__PROBLEMA CURTO 1__: Copie na íntegra o texto sobre o Sahara Ocidental, sem qualquer alteração.

__TEXTO DE LEITURA__:
::::::::::

Bardem: "Esta situação é muito injusta, e está mais do que provada. Não devemos fechar os olhos a esses abusos." |
Madrid (CNN) — A primeira vez que
fui ao Sahara Ocidental em 2008 foi para assistir ao Festival Internacional de Cinema
do Sahara, o único do seu tipo a ocorrer num campo de refugiados. Cheguei lá sabendo
apenas um pouco sobre a situação na região, que tem sido esquecida pelas
agendas da maioria dos países e ignorado pela media em geral.
Como acontece com todos os que
visitam a área, voltei chocado com o abuso de Marrocos aos direitos do povo
saharaui. Eu só passei lá 10 dias. Mas, desde então, venho tentando me envolver
na questão, e fiz um filme ("Filhos das Nuvens: a última colónia")
para tentar chamar um pouco de atenção para esta esquecida situação.
Marrocos é um forte aliado
estratégico no Norte Africano da Europa e dos Estados Unidos. E claro que nós
sabemos como o mundo funciona; nós entendemos aquilo que é conhecido como
"real politik" — que os países têm de lidar com outros países, cujas
ações eles desaprovam, em nome de um "maior interesse económico ou
estratégico" — mas eu pergunto-me se não há algo mais importante do que a
razões económicas e estratégicas... alguma responsabilidade moral que nos impeça
de manter relações com países que violam os direitos humanos.

::::::::::

__DADOS DISPONÍVEIS__:
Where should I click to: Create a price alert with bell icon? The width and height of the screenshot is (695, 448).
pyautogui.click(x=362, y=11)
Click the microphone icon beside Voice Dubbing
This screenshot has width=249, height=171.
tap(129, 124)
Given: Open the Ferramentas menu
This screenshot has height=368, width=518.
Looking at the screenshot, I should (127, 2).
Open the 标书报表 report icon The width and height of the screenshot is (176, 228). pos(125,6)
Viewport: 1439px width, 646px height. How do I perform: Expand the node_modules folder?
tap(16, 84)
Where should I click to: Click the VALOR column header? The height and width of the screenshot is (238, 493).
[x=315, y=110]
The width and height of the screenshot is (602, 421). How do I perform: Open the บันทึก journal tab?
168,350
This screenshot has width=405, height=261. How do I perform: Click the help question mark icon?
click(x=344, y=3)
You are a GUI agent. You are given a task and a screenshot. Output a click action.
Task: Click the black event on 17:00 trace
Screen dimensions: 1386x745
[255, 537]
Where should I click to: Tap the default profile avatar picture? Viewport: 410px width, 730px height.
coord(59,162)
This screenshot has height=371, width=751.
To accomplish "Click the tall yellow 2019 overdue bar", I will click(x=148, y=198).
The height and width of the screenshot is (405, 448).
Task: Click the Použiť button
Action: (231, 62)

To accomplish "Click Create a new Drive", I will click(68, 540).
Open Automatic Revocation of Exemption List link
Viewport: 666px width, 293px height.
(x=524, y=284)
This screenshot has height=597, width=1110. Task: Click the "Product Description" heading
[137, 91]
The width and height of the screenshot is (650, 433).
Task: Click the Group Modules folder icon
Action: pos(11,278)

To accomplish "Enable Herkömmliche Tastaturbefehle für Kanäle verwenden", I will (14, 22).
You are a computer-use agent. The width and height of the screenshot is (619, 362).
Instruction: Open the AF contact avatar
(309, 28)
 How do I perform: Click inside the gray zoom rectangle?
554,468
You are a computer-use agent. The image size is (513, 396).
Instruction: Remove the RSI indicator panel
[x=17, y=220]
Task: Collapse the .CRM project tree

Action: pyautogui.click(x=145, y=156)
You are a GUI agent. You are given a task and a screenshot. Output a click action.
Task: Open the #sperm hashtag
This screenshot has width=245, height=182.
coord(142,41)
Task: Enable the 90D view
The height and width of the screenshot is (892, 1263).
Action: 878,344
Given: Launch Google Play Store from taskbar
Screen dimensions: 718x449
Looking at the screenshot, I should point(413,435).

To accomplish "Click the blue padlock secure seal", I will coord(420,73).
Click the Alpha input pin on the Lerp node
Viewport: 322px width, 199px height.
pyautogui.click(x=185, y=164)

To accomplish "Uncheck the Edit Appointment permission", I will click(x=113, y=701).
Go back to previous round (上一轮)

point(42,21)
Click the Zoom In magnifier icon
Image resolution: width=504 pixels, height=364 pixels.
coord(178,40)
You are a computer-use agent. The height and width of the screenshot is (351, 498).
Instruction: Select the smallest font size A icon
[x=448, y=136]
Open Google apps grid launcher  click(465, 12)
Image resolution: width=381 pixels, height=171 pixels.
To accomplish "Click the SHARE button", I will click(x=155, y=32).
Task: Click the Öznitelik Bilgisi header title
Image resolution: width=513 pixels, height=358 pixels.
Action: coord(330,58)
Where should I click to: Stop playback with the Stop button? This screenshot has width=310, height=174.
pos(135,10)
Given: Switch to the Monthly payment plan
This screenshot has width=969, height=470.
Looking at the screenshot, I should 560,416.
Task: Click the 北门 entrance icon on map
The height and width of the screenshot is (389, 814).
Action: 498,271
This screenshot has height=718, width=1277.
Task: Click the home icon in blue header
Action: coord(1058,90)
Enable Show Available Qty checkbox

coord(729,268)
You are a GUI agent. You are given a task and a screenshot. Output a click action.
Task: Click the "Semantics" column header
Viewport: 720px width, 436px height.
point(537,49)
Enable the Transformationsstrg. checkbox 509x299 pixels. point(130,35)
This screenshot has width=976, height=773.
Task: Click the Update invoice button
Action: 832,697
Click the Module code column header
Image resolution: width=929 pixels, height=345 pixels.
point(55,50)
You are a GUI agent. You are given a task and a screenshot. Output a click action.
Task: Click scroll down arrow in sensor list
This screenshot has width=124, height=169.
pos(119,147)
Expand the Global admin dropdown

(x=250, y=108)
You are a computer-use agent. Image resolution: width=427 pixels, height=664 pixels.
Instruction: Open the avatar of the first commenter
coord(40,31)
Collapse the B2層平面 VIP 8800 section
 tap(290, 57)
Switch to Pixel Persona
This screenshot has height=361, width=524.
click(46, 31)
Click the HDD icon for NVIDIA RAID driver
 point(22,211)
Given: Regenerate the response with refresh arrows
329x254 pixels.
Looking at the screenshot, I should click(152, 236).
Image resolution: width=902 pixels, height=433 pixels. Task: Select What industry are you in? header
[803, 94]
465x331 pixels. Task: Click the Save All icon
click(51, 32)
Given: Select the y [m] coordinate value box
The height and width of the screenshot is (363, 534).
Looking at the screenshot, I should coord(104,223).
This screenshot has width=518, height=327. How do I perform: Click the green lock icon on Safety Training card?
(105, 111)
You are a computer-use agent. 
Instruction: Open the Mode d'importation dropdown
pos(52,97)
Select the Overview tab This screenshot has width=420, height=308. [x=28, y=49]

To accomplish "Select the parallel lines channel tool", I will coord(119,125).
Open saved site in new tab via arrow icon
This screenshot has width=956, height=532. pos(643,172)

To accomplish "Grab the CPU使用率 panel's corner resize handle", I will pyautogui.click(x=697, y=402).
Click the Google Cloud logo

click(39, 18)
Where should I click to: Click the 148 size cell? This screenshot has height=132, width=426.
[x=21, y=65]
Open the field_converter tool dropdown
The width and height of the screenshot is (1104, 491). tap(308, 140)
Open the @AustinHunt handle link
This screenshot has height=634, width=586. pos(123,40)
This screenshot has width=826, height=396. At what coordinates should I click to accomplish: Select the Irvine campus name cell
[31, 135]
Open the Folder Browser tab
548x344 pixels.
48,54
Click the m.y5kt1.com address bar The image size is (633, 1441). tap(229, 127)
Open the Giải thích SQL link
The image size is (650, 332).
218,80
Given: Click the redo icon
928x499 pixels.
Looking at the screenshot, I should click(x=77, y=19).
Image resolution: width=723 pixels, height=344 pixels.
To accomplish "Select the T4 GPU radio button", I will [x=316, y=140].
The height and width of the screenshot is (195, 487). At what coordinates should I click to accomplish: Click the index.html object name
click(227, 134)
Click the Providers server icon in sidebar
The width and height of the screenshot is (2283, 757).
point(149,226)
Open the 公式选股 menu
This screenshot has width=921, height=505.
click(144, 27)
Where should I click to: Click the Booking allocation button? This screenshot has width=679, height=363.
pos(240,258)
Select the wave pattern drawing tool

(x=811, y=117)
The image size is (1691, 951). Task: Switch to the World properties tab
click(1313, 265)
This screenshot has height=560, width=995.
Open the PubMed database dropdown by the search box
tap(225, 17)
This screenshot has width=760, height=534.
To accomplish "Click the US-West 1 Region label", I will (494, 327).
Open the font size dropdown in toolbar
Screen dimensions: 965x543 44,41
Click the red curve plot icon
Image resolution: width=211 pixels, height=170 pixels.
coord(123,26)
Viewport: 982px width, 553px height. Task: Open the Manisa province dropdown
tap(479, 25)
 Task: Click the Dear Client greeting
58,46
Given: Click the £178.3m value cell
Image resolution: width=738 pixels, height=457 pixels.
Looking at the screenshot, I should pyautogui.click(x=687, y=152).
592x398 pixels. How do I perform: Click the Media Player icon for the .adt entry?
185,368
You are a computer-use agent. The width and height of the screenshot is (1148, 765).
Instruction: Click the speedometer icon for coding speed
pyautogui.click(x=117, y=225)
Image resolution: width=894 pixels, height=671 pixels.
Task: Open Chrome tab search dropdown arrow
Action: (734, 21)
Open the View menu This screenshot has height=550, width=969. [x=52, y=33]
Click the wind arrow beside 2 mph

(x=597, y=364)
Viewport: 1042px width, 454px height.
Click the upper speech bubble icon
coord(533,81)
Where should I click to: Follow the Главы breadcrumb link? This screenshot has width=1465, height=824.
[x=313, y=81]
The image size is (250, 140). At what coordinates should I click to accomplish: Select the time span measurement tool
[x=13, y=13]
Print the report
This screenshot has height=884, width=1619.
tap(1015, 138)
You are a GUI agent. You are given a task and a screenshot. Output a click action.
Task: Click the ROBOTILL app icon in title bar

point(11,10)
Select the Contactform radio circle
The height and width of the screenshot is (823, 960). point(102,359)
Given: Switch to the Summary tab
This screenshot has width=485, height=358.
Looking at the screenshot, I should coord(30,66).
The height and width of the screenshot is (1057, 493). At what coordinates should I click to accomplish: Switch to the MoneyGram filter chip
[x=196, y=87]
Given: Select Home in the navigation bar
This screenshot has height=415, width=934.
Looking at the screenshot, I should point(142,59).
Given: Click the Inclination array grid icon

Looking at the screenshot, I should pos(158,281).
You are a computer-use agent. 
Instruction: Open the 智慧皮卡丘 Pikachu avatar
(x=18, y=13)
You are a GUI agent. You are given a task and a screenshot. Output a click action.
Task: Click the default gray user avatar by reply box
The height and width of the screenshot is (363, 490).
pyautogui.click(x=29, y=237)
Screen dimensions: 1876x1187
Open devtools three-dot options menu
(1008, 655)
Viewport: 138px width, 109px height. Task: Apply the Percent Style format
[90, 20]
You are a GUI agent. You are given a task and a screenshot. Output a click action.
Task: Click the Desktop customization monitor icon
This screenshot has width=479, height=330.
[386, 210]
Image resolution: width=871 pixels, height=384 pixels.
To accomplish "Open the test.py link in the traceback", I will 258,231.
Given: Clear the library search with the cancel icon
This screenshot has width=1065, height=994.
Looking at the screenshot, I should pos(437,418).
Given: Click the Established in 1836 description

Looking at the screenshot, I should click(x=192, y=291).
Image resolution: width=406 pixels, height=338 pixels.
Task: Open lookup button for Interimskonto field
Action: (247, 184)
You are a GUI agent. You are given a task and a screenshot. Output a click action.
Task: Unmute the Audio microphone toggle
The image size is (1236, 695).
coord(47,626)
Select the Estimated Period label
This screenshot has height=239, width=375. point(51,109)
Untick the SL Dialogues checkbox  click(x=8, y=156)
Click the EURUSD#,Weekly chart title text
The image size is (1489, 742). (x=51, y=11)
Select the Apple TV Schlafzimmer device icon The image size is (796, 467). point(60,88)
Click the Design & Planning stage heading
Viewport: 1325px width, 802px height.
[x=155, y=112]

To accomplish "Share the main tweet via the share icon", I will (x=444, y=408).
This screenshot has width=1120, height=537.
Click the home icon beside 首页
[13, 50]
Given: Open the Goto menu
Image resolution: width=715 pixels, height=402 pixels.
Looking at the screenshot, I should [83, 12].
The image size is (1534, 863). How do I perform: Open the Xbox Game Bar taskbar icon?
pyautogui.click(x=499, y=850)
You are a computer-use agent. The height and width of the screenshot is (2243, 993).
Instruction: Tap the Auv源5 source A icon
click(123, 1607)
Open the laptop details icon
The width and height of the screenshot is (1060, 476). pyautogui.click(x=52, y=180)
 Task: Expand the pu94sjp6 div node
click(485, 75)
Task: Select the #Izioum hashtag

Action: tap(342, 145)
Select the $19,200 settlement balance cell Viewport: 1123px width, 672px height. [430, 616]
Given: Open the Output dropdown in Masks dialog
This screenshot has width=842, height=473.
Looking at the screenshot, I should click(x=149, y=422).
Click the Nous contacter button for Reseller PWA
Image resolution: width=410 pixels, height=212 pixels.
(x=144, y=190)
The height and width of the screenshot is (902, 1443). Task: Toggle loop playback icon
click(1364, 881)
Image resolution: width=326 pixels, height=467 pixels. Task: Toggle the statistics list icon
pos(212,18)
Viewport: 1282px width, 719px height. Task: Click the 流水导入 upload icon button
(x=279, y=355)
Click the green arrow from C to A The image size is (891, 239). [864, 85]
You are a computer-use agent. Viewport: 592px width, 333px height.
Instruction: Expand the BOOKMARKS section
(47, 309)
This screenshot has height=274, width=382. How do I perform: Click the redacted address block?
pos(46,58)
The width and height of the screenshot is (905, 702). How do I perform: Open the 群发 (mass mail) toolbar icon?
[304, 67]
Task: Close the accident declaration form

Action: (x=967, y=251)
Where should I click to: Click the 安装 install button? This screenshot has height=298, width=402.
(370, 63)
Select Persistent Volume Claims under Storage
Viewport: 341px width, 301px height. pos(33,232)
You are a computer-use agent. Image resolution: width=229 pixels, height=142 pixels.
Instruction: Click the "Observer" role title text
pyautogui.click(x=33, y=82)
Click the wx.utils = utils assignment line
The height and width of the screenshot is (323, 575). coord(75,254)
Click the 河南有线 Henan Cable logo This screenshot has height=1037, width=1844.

::::::::::

__PROBLEMA CURTO 2__: Nas entradas acima, repita apenas o trecho que abre com a linha que contém "Select the $19,200" e fecha com a linha que contém "(x=144, y=190)", ambas incluídas, sem mudar nada.

__RESPOSTA FINAL 1__:
Bardem: "Esta situação é muito injusta, e está mais do que provada. Não devemos fechar os olhos a esses abusos." |
Madrid (CNN) — A primeira vez que
fui ao Sahara Ocidental em 2008 foi para assistir ao Festival Internacional de Cinema
do Sahara, o único do seu tipo a ocorrer num campo de refugiados. Cheguei lá sabendo
apenas um pouco sobre a situação na região, que tem sido esquecida pelas
agendas da maioria dos países e ignorado pela media em geral.
Como acontece com todos os que
visitam a área, voltei chocado com o abuso de Marrocos aos direitos do povo
saharaui. Eu só passei lá 10 dias. Mas, desde então, venho tentando me envolver
na questão, e fiz um filme ("Filhos das Nuvens: a última colónia")
para tentar chamar um pouco de atenção para esta esquecida situação.
Marrocos é um forte aliado
estratégico no Norte Africano da Europa e dos Estados Unidos. E claro que nós
sabemos como o mundo funciona; nós entendemos aquilo que é conhecido como
"real politik" — que os países têm de lidar com outros países, cujas
ações eles desaprovam, em nome de um "maior interesse económico ou
estratégico" — mas eu pergunto-me se não há algo mais importante do que a
razões económicas e estratégicas... alguma responsabilidade moral que nos impeça
de manter relações com países que violam os direitos humanos.

__RESPOSTA FINAL 2__:
Select the $19,200 settlement balance cell Viewport: 1123px width, 672px height. [430, 616]
Given: Open the Output dropdown in Masks dialog
This screenshot has width=842, height=473.
Looking at the screenshot, I should click(x=149, y=422).
Click the Nous contacter button for Reseller PWA
Image resolution: width=410 pixels, height=212 pixels.
(x=144, y=190)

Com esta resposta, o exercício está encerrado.